╭─ SOURCE DOCUMENT
In the summer of the following year the queen had another interview with Knox, in which, finding that he could not be moved by her authoritative expostulations, she adopted the more insiduous policy of treating him with seeming kindness and condescension, and at the close of the interview promising that she would act upon his advice with regard to certain matters affecting the religious condition of the country. The report which he gave to the people of the queen's sentiments operated in her majesty's favour, and for some time he cherished the hope that her mind was becoming more inclined to the reformed religion. Her subsequent conduct dissipated the pleasing deception. By cunning maneuvering she persuaded the parliament, which assembled shortly afterwards, to pass measures dangerous in the highest degree to the interests of Protestantism, and prejudicial to the liberties of her subjects.
╰─
╭─ DATASET SECTION
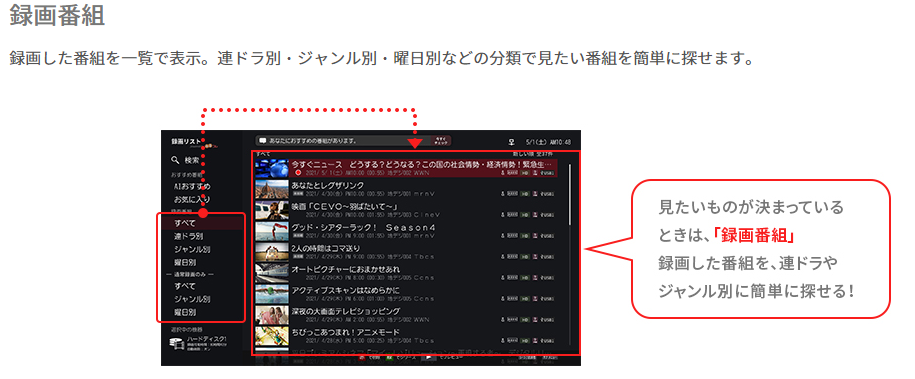Click the recorded list vertical scrollbar
915x379 pixels.
click(570, 193)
╰─
_TASKS TO CARRY OUT:_
• A. According to the passage about Knox and the queen, when did the queen have another interview with Knox?
• B. Condense the paragraph beginning "In the summer of the following year" from the passage about Knox and the queen into a short list of its main points.
• C. Translate this sentence from the passage about Knox and the queen into French: "Her subsequent conduct dissipated the pleasing deception."

_RESPONSES:_
• A. In the summer of the following year.

• B.
- The next summer, the queen met Knox again. When her authoritative protests failed to move him, she treated him with apparent kindness and promised to follow his advice on certain religious matters.
- Knox's report of her views helped her standing with the people, and for a time he hoped she was turning toward the reformed religion.
- Her later conduct ended that hope. Through cunning maneuvering, she got the next parliament to pass measures that were highly dangerous to Protestantism and harmful to her subjects' liberties.

• C. Sa conduite ultérieure dissipa cette agréable illusion.